Fracking, backing, sackings, cracking, and woefully lacking

By Mark Gorton

23rd Oct 2022 | Opinion

The fracking site in Lancashire, pictured in 2018 - Image: Cuadrilla
The fracking site in Lancashire, pictured in 2018 - Image: Cuadrilla

In a few days we will have a new Prime Minister, and the demise of outgoing Liz Truss is firmly linked to a word that's been on a lot of Wirral lips recently.

Many residents, particularly on the Dee side of the peninsula, became concerned Wirral might become home to the gas extraction process known as fracking - one which was suspended indefinitely in 2019 by the government because no one really knows if the small earth tremors associated with it might blossom into something much more serious.

As I understand it, after a winding political journey involving detours to ideas in which she might not necessarily believe but which might bring her increasing influence, Liz Truss became a libertarian.

This means that the woman who voted Remain in 2016 now believes that the state and its influence should be minimal, and that the free market should be allowed to use all its muscles to create bountiful wealth that makes the rich richer and the poor richer too.

It isn't that far from the vision of Margaret Thatcher, but at least she, even if that vision was not one you shared, was a genuine conviction politician who had spent a long time developing her philosophy and was able to articulate her beliefs in a comprehensible manner.

Shortly before the 38 day Chancellor Kwasi Kwarteng presented the mini-Budget that almost instantly caused maximum damage had come news that the government would end the pause on fracking. The reason? The need for us to dramatically improve our energy security in the light of the war in Ukraine and the weaponisation of Russian gas - or lack of it.

In 2019 the government had said it would lift the fracking moratorium when science had proved its safety. Last month it also said fracking would only be permitted with local consent, without having any idea what such consent might look like.

Amusing photo posted on twitter by @cleveleysnews suggesting that controversial fracking in Blackpool had tipped the town's Tower

Science seems no closer to saying that minor earth tremors caused by fracking will never become major, while Business Secretary and enthusiastic fracker Jacob Rees Mogg can't say if a petition against it signed by 70,000 people - as in Wirral - would represent sufficient lack of consent.

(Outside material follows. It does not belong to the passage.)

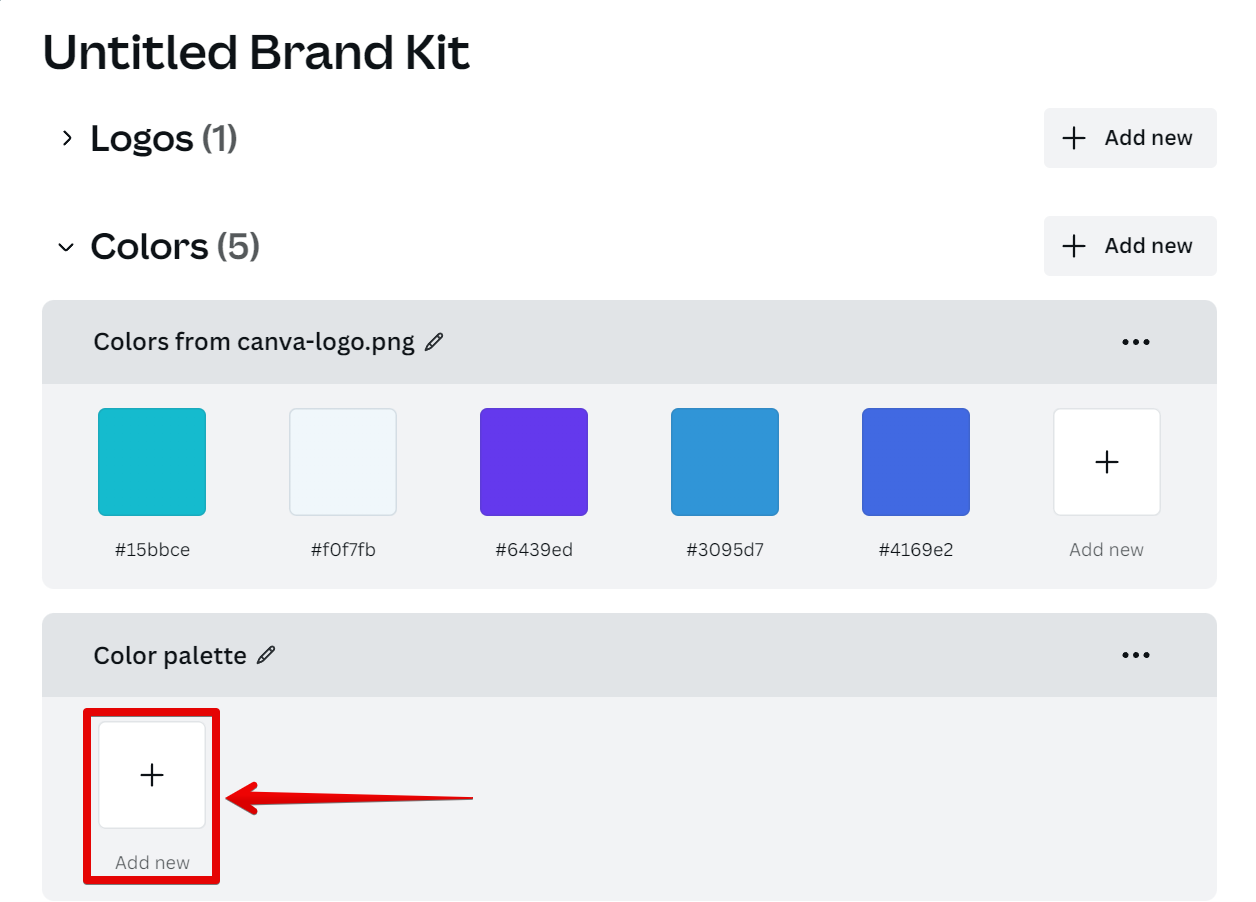Open three-dots menu for Color palette
Screen dimensions: 1256x902
1135,655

Wednesday night in Parliament brought the least comprehensible British political events in my lifetime. Labour had proposed a motion to enable a vote on a bill to ban fracking once and for all.

Government whips interpreted it as a vote of confidence in the Truss administration and ordered Conservative MPs to vote against the motion even if they represented fiercely anti-fracking constituencies.

Later - bizarrely late - came an announcement that it was not a confidence vote. The result? Bedlam, argy bargy, shouting, alleged bullying and crying, and another quake of despair and disillusionment among Conservative backbench MPs that this time was off the Richter Scale - an event which turned out to be the aftershock the Prime Minister could not survive.

Fracking was part of the Truss-Kwarteng libertarian growth package presented as much to the outside world as it was to the domestic audience. I doubt the pair of them care a jot if not a single British site is ever fracked, but new policies were meant to show that Britain is open for miraculous business, that the shackles of the state are being thrown off, and that powerful interests will be listened to.

It's not even clear if Wirral is suitable for fracking, or its sister process called underground coal gasification, but now more and more people are discovering what they are, and probably reaching the conclusion they will never give their consent to them.

Like Trussonomics and Liz Truss PM, fracking is an absolute non-starter.